Source text |
Supposing polygon is an array of 3D points in counter-clockwise order (I guess they don't have to be convex, or even coplanar), and direction is a 3D vector determining the direction in which you want to extrude your polygon, this is what I came up with (in no particular language)

function extrude(polygon, direction)
    triangles = []
    -- Top cap
    for p = 0 to count(polygon) - 2 do
        p0 = polygon[0] + direction
        p1 = polygon[p + 1] + direction
        p2 = polygon[p + 2] + direction
        normal = normalize(cross(p1 - p0, p2 - p0))
        triangles.push(new triangle(p0, p1, p2, normal))
    end

    -- Bottom cap
    for p = 0 to count(polygon) - 2 do
        p0 = polygon[0]
        p1 = polygon[p + 2] -- pointing down now...
        p2 = polygon[p + 1]
        normal = normalize(cross(p1 - p0, p2 - p0))

Written problem A | What order does the polygon extrusion code assume the points of the polygon are in?
Written problem B | List every variable assigned inside the top-cap loop of the polygon extrusion code.
Written problem C | Pick up the polygon extrusion code after its last line and write the rest of the function.

Extracted material |
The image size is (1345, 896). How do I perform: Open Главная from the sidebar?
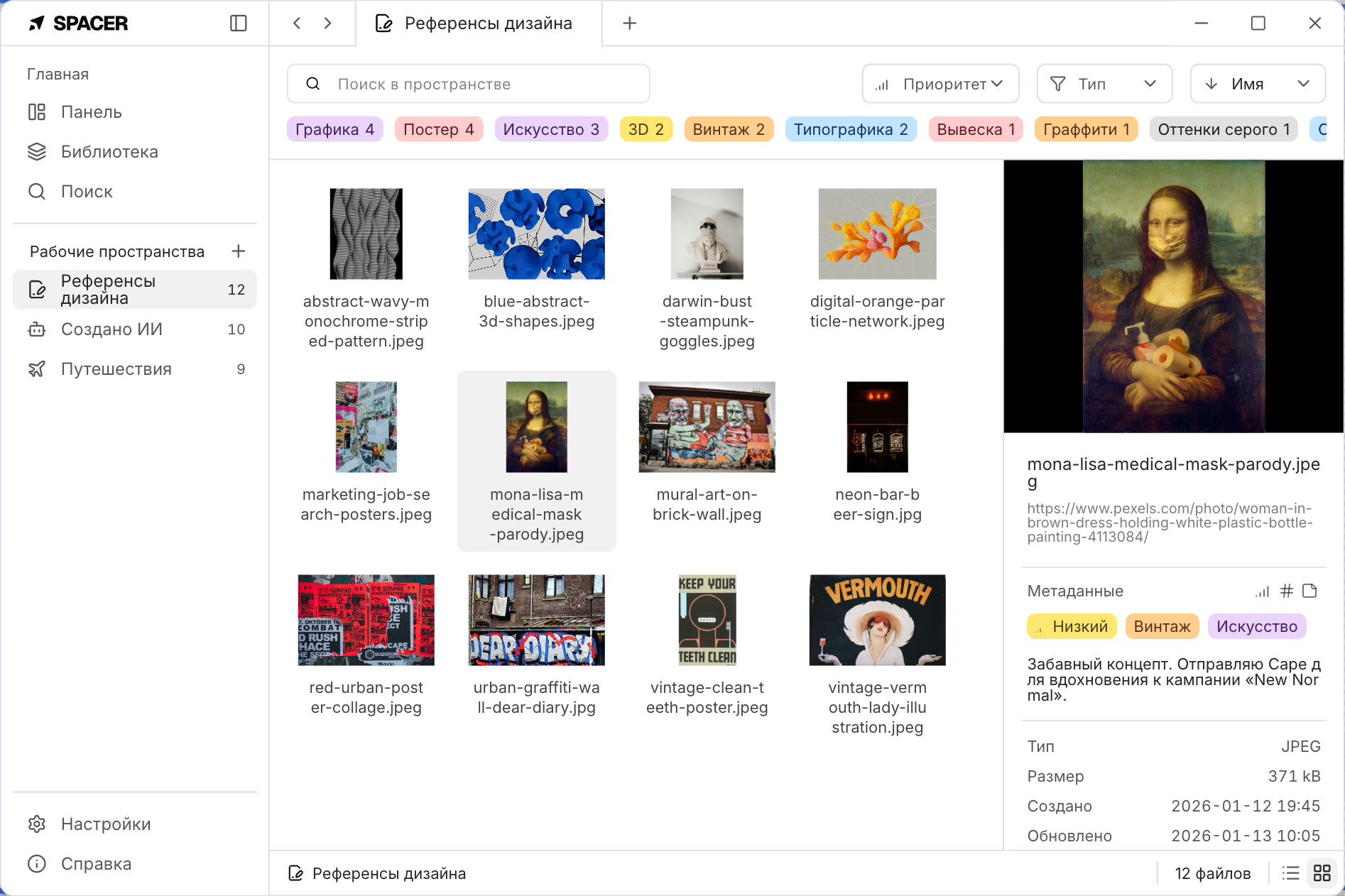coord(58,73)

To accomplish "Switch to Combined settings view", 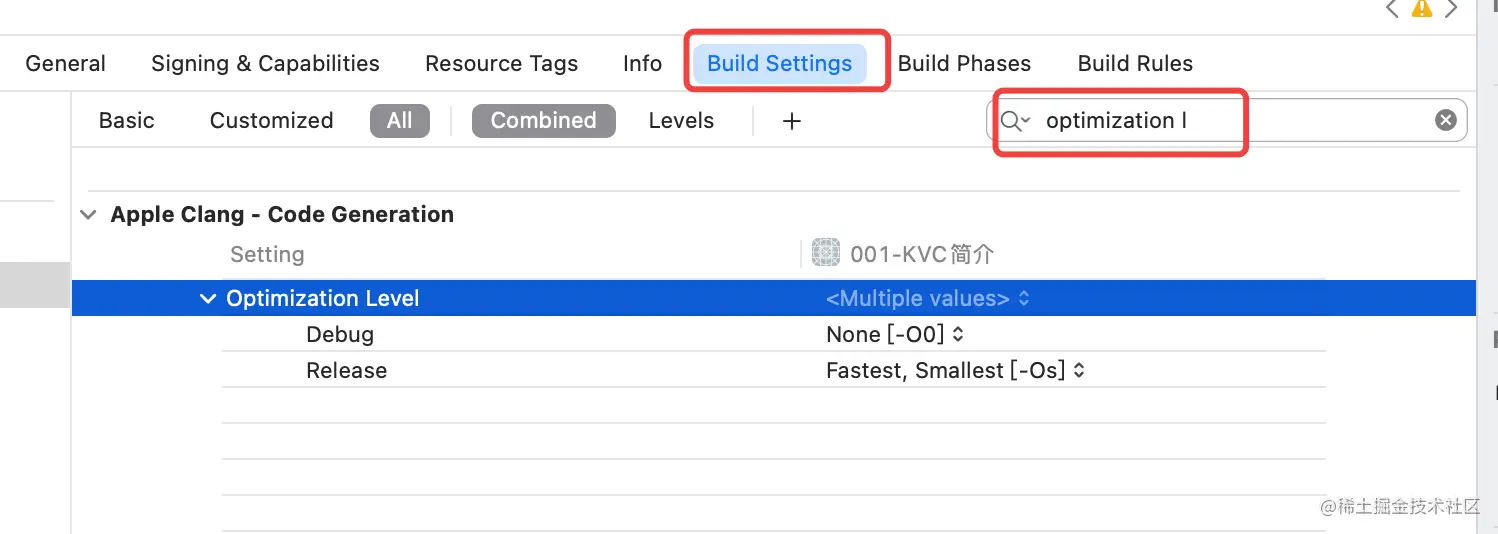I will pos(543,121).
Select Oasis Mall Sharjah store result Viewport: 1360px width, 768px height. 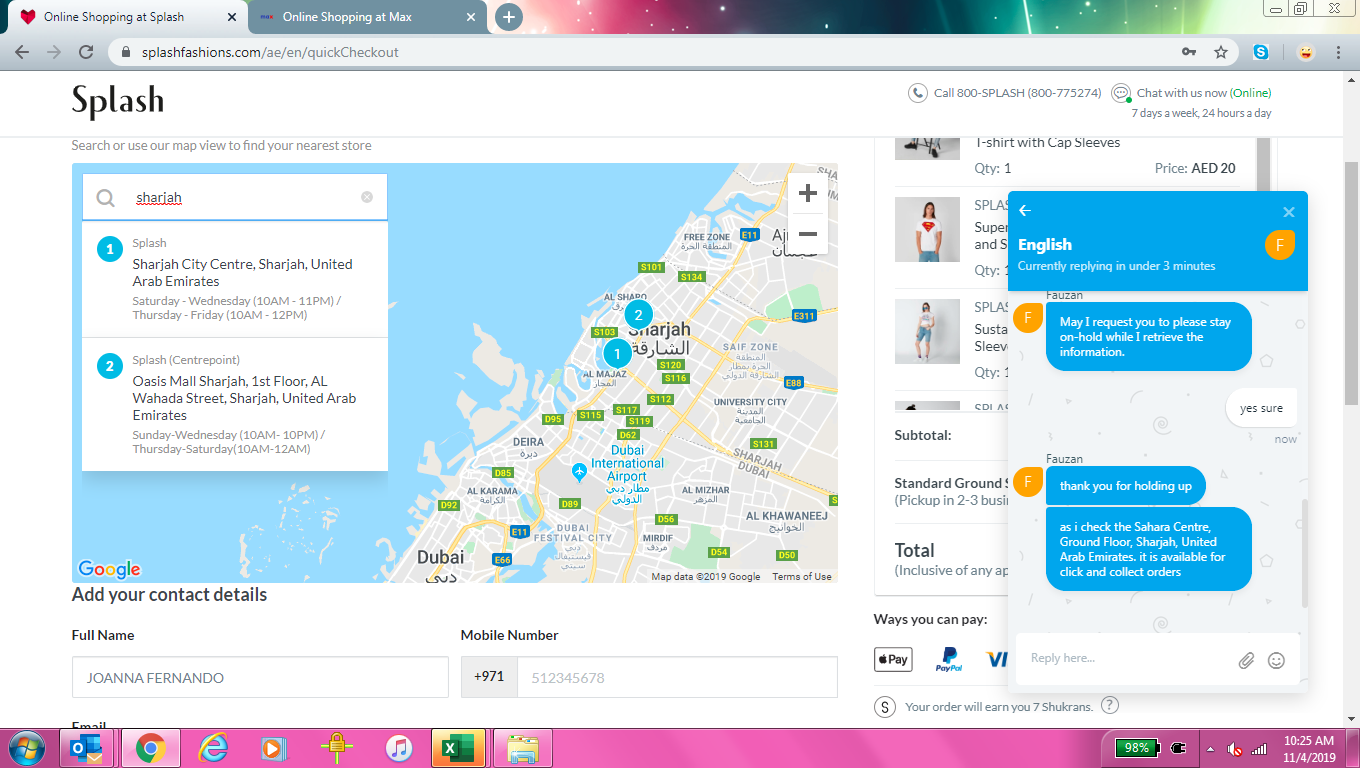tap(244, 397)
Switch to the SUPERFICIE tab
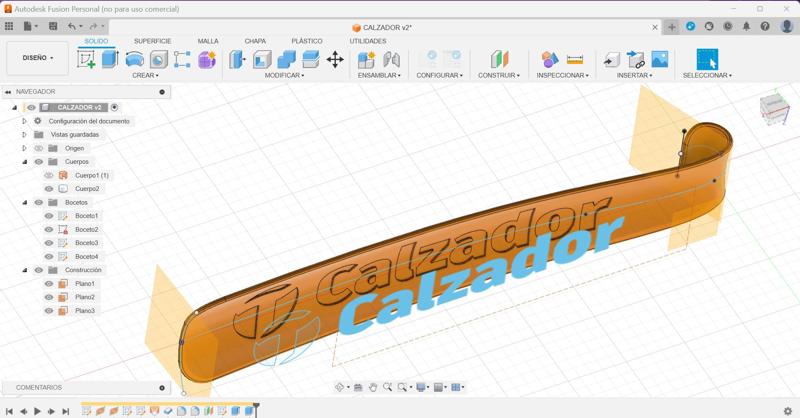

Exercise response A | Counter-clockwise order.

Exercise response B | p0, p1, p2, normal

Exercise response C |
        triangles.push(new triangle(p0, p1, p2, normal))
    end

    -- Sides
    for p = 0 to count(polygon) do
        p0 = polygon[p]
        p1 = polygon[(p + 1) mod count(polygon)]
        p2 = p0 + direction
        p3 = p1 + direction
        normal = normalize(cross(p1 - p0, p2 - p0))
        triangles.push(new triangle(p0, p1, p2, normal))
        triangles.push(new triangle(p0, p2, p3, normal))
    end

    return triangles
end

The normals created by this snippet point outwards for each face. You could also average them with the normal of the adjacent face to create a softer look for polygons with lots of faces...

Would something like this work for you?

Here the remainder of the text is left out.